Two early-career scientists at Columbia University Vagelos College of Physicians and Surgeons—Minoree Kohwi, PhD, and Chao Lu, PhD—have been awarded prestigious 2022 Hirschl Trust Research Awards by the Irma T. Hirschl Trust Research Scientist Program.

The award provides each investigator with steady funding ($200,000 over five years) that will enable the scientists to conduct high-risk, high-reward studies that have the potential to reveal new ways to improve human health.

The Irma T. Hirschl Trust Research Scientist Program has supported early-career biomedical scientists for more than 45 years and has supported the work of more than 100 Hirschl Trust Research Scientists at VP&S.


Minoree Kohwi, PhD

Assistant Professor, Neuroscience

Minoree Kohwi, PhD
Minoree Kohwi

Minoree Kohwi’s work addresses one of the most challenging questions in the field of nervous system development: How do neural stem cells give rise to the astronomical number of unique neurons and glia that make up the brain, and how is this process dysregulated in neurodevelopmental disorders?

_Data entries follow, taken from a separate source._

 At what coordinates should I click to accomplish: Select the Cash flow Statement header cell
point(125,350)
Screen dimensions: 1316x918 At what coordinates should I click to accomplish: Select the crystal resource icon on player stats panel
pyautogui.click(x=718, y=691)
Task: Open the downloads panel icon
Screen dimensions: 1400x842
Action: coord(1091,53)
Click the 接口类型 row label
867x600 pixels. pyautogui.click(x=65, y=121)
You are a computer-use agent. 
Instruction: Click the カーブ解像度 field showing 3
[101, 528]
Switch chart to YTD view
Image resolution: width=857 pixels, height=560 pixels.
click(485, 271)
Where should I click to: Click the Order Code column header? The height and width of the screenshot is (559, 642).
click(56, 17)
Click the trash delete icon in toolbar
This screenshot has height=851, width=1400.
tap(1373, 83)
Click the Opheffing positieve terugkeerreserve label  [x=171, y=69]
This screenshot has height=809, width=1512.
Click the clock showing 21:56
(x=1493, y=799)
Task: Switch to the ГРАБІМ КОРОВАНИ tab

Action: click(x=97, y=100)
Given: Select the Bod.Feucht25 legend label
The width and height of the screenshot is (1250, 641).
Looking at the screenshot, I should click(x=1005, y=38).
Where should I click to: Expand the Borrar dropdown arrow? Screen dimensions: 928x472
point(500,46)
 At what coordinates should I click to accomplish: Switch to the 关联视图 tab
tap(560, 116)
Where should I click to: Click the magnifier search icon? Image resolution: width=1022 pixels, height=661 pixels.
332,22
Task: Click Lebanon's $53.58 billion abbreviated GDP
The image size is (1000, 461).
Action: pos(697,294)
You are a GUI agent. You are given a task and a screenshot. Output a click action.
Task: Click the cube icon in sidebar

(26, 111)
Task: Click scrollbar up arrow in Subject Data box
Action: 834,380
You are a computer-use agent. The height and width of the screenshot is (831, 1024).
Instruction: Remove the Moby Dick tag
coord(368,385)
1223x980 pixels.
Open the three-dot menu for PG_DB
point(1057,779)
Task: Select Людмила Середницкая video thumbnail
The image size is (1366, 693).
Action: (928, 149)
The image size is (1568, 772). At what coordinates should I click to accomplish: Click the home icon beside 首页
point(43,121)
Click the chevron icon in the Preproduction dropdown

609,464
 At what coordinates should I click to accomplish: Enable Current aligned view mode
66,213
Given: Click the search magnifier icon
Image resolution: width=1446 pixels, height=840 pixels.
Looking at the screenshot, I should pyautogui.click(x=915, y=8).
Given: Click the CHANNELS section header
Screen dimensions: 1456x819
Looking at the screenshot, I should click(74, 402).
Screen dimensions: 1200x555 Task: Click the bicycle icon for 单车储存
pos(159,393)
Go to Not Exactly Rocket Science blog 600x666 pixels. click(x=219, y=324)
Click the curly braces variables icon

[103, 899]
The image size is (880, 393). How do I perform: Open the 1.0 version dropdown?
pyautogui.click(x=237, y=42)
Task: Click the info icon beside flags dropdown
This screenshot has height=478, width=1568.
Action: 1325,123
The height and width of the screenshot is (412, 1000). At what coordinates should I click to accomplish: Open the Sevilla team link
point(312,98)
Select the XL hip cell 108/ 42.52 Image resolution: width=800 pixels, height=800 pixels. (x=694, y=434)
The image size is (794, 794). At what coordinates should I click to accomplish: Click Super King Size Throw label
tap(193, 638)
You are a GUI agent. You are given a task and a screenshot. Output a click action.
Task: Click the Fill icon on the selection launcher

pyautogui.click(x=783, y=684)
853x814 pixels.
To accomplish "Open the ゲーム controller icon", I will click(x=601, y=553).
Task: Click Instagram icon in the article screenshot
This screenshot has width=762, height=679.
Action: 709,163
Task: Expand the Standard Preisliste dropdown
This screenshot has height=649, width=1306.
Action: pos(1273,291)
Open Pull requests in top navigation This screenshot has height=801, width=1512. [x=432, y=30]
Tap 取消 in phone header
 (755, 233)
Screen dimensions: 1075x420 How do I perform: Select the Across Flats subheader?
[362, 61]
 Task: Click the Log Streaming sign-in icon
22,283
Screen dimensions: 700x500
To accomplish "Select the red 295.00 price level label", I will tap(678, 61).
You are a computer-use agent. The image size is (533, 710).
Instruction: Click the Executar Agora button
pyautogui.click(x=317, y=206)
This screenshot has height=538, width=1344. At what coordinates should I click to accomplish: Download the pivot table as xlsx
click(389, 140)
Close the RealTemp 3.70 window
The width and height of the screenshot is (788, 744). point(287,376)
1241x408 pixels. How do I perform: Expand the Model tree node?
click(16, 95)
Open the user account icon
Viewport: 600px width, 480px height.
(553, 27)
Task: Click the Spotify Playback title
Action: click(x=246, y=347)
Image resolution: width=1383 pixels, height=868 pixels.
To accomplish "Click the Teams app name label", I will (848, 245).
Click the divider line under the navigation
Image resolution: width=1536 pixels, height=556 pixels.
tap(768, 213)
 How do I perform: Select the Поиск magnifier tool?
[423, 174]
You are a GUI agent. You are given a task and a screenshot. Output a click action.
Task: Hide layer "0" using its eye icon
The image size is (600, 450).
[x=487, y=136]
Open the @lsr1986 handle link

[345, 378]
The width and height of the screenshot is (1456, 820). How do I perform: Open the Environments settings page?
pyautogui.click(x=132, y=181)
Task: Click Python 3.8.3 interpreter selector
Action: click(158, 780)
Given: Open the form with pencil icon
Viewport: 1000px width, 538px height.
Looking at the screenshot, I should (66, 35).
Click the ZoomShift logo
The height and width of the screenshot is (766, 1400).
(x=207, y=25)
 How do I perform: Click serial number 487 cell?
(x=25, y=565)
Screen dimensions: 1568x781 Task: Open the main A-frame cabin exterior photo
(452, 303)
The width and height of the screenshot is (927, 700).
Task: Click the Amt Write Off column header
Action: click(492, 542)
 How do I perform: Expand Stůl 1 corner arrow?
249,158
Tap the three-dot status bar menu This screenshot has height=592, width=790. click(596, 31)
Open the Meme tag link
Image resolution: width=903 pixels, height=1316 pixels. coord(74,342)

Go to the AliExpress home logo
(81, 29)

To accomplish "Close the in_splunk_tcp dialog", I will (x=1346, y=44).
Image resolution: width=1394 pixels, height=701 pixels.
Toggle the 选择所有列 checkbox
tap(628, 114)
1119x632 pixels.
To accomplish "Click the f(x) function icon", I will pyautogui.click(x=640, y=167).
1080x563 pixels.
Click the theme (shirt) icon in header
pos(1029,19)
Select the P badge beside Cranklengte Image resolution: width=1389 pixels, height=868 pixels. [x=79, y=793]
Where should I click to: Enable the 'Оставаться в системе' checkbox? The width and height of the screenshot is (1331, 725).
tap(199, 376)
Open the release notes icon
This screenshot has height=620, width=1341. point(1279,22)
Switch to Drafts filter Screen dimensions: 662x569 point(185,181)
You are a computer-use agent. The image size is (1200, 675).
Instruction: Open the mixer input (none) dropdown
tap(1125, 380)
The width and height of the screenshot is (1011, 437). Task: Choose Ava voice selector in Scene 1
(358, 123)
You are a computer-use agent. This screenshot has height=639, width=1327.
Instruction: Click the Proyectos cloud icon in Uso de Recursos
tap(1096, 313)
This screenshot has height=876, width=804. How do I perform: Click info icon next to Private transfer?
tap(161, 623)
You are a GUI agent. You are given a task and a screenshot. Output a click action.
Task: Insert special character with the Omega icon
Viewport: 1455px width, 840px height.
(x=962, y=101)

Her contributions have been at the intersection of neurodevelopment and nuclear architecture, where she has shown that higher-order genome organization underlies neural stem cell competence to specify daughter cell fate. Her work provides new insights into the neurogenic potential of adult neural stem cells, which has important clinical implications.

Kohwi received her BS from California Institute of Technology and her PhD in neuroscience from the University of California, San Francisco. She completed her postdoctoral studies in molecular neuroscience at the University of Oregon.


Chao Lu, PhD

Assistant Professor, Genetics & Development

Chao Lu, PhD
Chao Lu

Chao Lu’s work demonstrates how genetic and metabolic perturbations lead to aberrant epigenetic regulation of gene expression that underlies cancer initiation and progression. His work was the first to connect mutations in IDH1/2 and the "oncometabolite" 2-hydroxyglutarate, found in several human cancers including acute myeloid leukemia, to impaired histone and DNA demethylation.

His studies contributed to the development of IDH1 and IDH2 inhibitors, which the FDA recently approved to treat leukemia, and uncovered a novel function of chromatin regulators as sensors of metabolic intermediates, linking cell metabolism to epigenetic control of gene expression.

He earned his BS from the National University of Singapore and his PhD from the University of Pennsylvania. He completed his postdoctorate studies in chromatin biology and epigenetics at Rockefeller University.